What does withdrawal mean?

It simply means that CBI officers will lose all powers of a police officer as soon as they enter the state unless the state government has allowed them.

The decision means the CBI will now have to get consent from the state government for every case it registers in Maharashtra.

Under what provision can general consent been withdrawn?

In exercise of power conferred by Section 6 of the Delhi Special Police Establishment Act, 1946, the state governments can withdraw the general consent accorded.

Can withdrawal mean that the CBI can no longer probe any case?

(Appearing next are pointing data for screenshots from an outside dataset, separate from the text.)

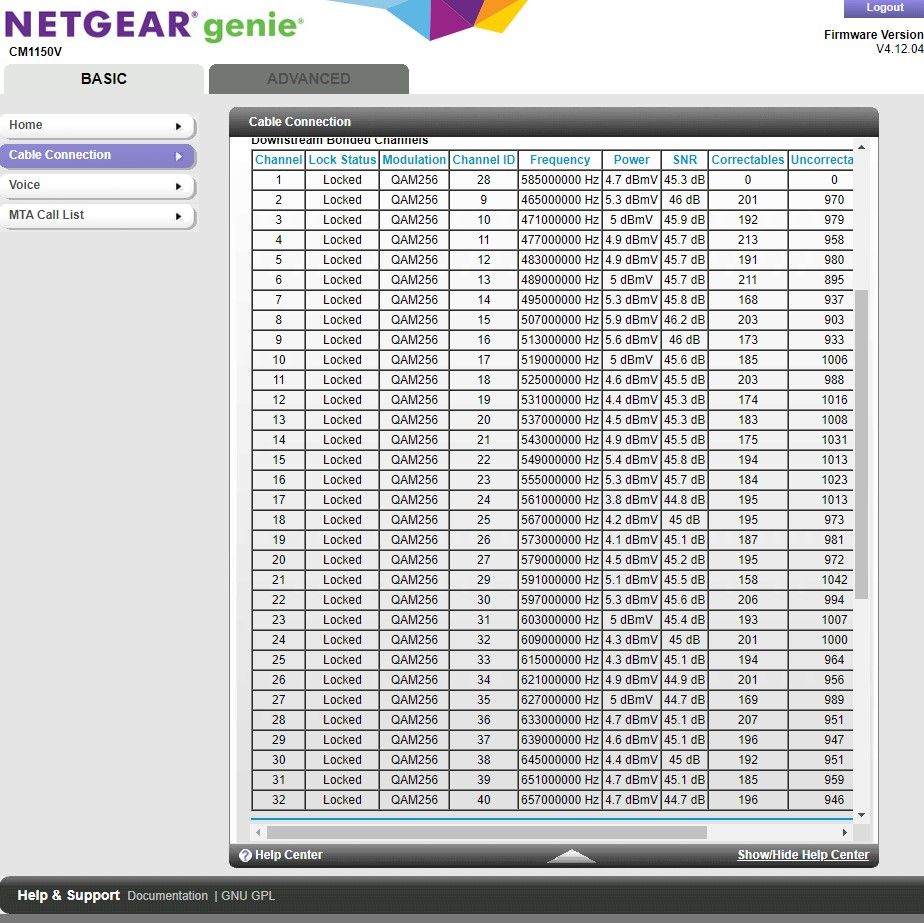Click the horizontal scrollbar thumb
This screenshot has height=923, width=924.
coord(486,832)
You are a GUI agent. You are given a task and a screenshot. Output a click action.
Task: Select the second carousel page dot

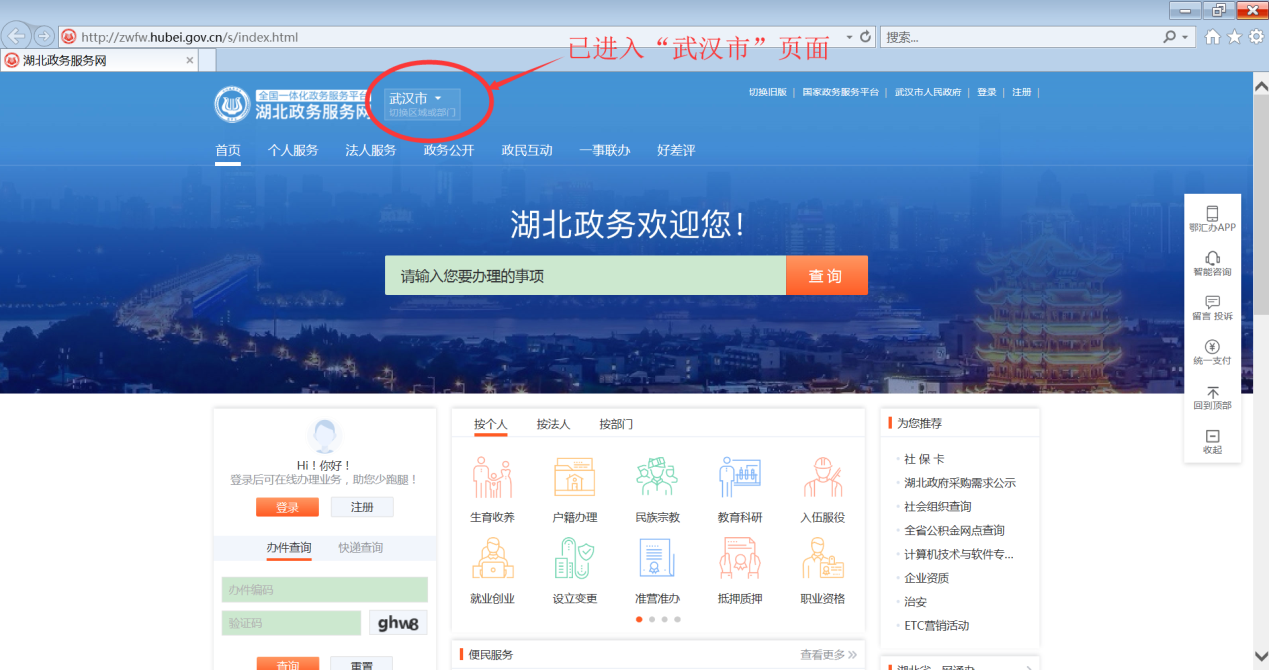[x=652, y=619]
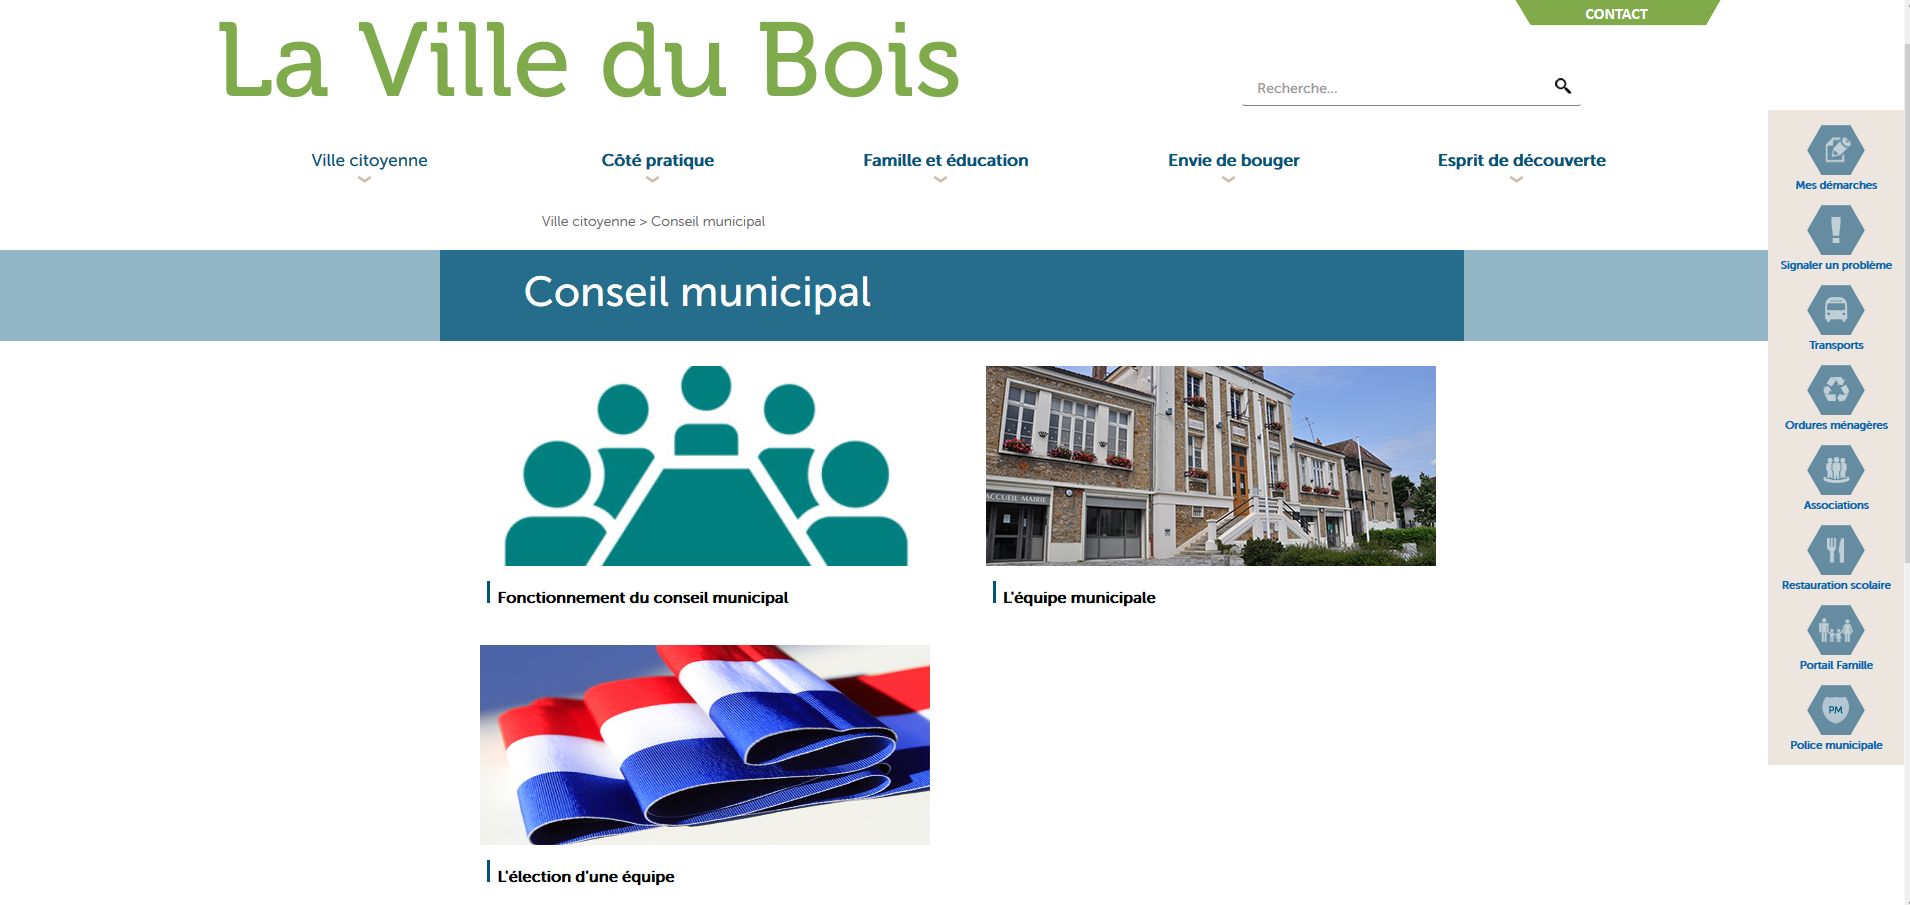Open the Esprit de découverte menu

(x=1521, y=160)

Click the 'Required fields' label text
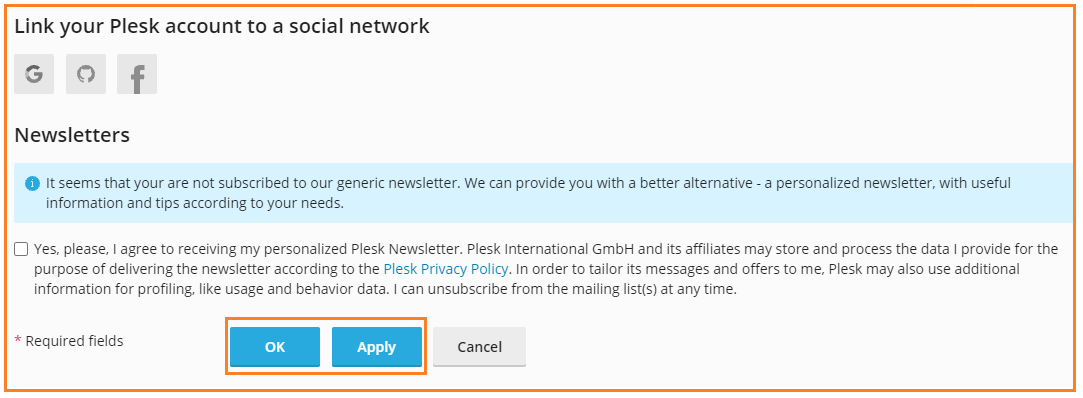point(75,341)
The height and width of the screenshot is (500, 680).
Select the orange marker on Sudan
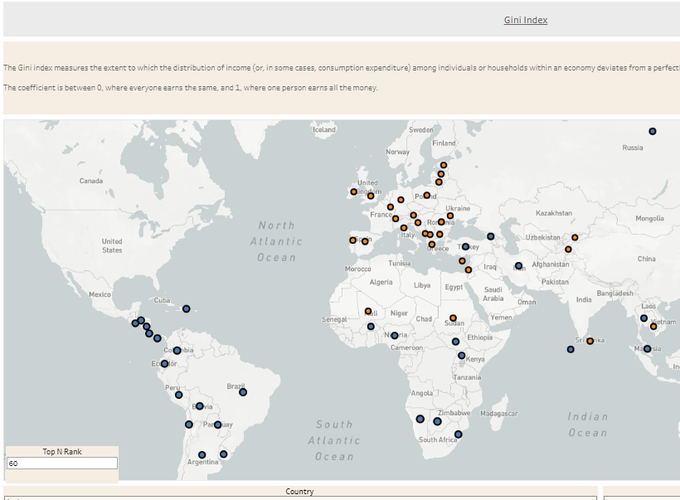pos(451,319)
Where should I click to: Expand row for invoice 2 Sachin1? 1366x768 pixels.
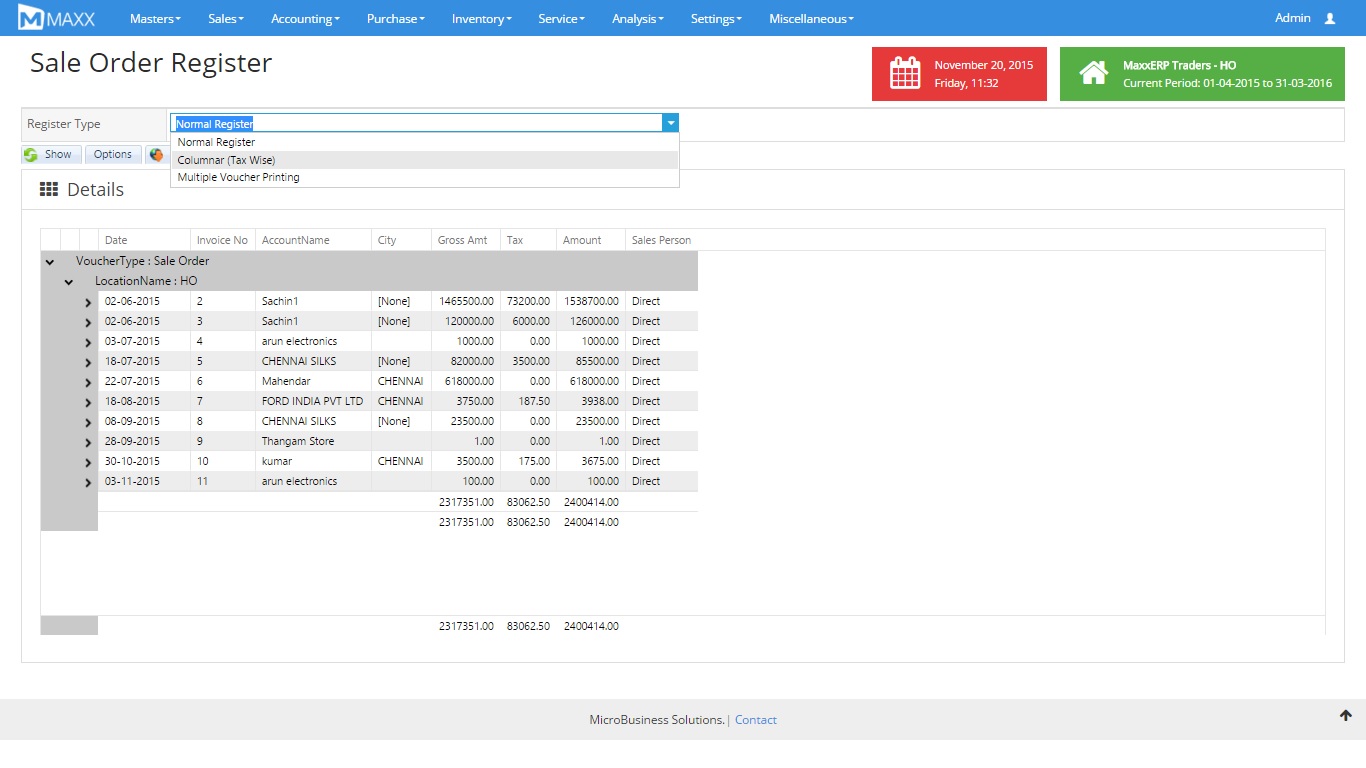click(x=88, y=302)
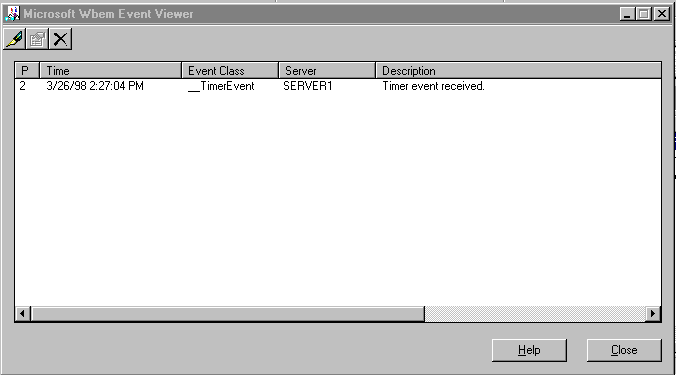Click the delete X toolbar icon
Viewport: 676px width, 375px height.
(60, 39)

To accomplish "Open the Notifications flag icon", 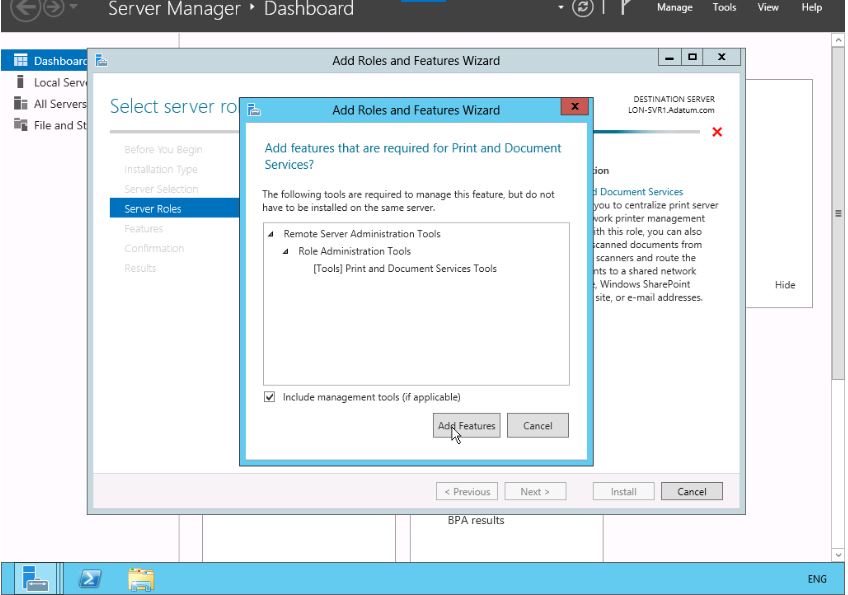I will click(x=626, y=8).
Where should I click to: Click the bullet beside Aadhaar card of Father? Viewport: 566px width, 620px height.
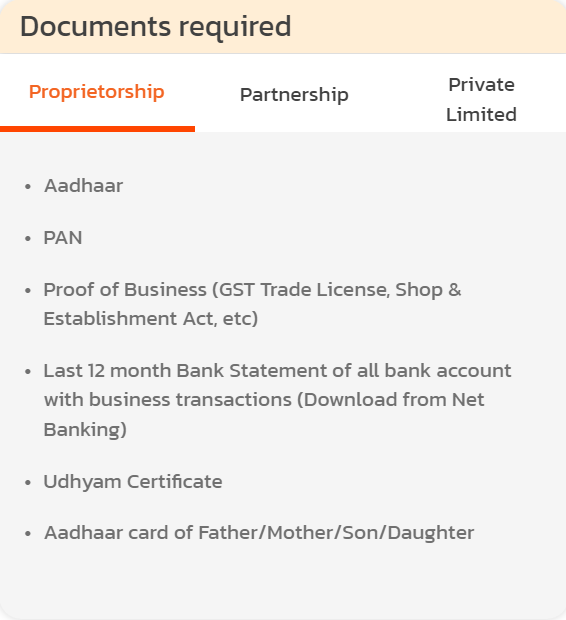pyautogui.click(x=28, y=533)
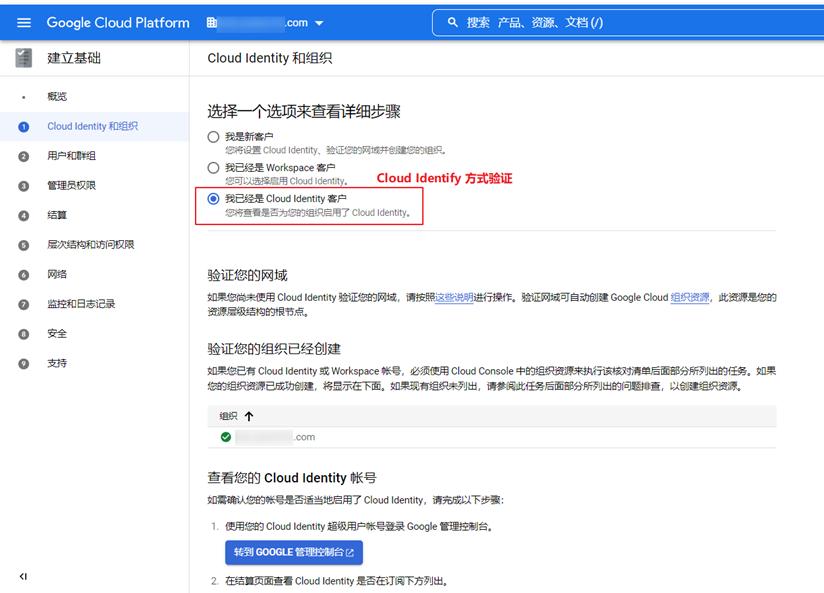Select the 我已经是 Workspace 客户 option
Viewport: 824px width, 593px height.
point(212,167)
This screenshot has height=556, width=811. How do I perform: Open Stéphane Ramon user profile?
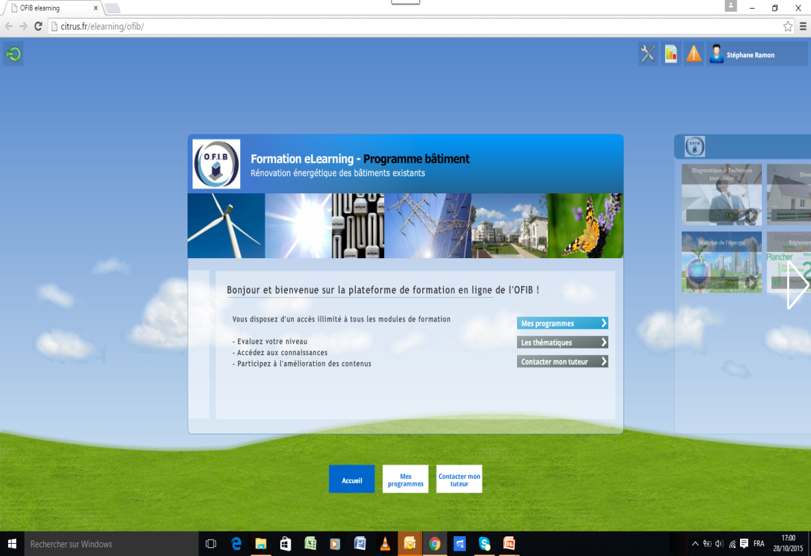[743, 55]
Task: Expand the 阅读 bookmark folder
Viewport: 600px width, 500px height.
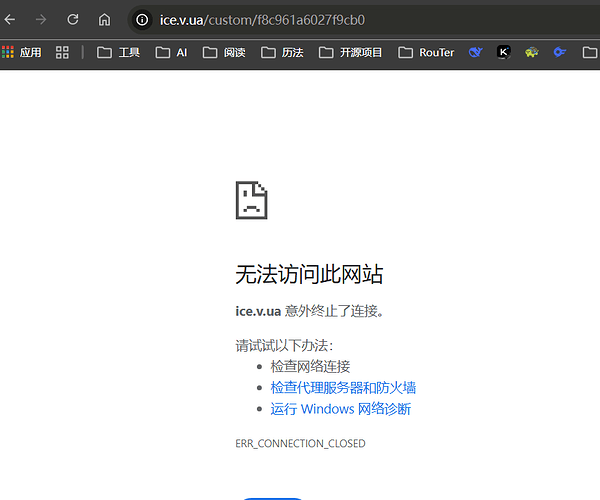Action: pyautogui.click(x=224, y=52)
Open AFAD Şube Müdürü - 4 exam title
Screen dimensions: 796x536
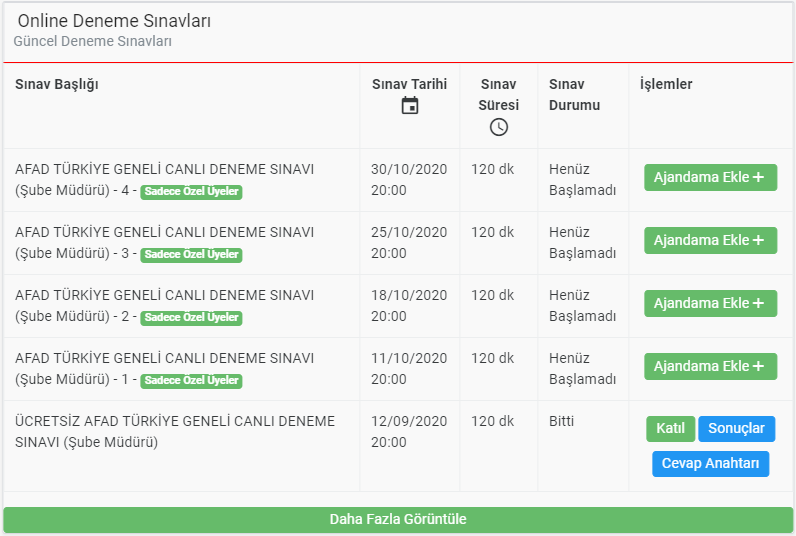tap(164, 180)
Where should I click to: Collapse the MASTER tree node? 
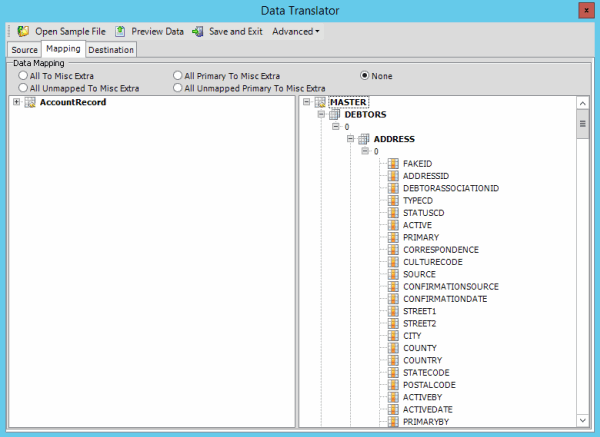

No. The CBI would still have the power to investigate old cases registered when general consent existed. Also, cases registered anywhere else in the country, but involving people stationed in states which have withdrawn consent, would allow CBI’s jurisdiction to extend to these states.

Turkey on FATF Grey List

(GS-II: Important International institutions, agencies and fora, their structure, mandate)

In News:

The Financial Action Task Force (FATF) has added Turkey, along with Jordan and Mali, in its revised list of “jurisdictions under increased monitoring”, also known as the FATF grey list. There are now 23 countries in the list.

What prompts FATF to place countries under the grey list?

If countries fail to prevent international money laundering and terrorist financing, then they shall be placed on the list.

What does ‘increased monitoring’ mean?

According to the FATF, when a jurisdiction is placed under increased monitoring, “it means the country has committed to swiftly resolve the identified strategic deficiencies within agreed timeframes and is subject to extra checks”.

Which countries were removed out of the list?

The FATF took two countries — Botswana and Mauritius — out of the grey list. It is because these countries had made significant progress in addressing the strategic AML/CFT (Anti-Money Laundering/Combating the Financing of Terrorism) deficiencies identified earlier by the FATF and included in their respective action plans.

Blacklist and grey list:

Black List: Countries known as Non-Cooperative Countries or Territories (NCCTs) are put in the blacklist. These countries support terror funding and money laundering activities. The FATF revises the blacklist regularly, adding or deleting entries.

Grey List: Countries that are considered safe haven for supporting terror funding and money laundering are put in the FATF grey list. This inclusion serves as a warning to the country that it may enter the blacklist.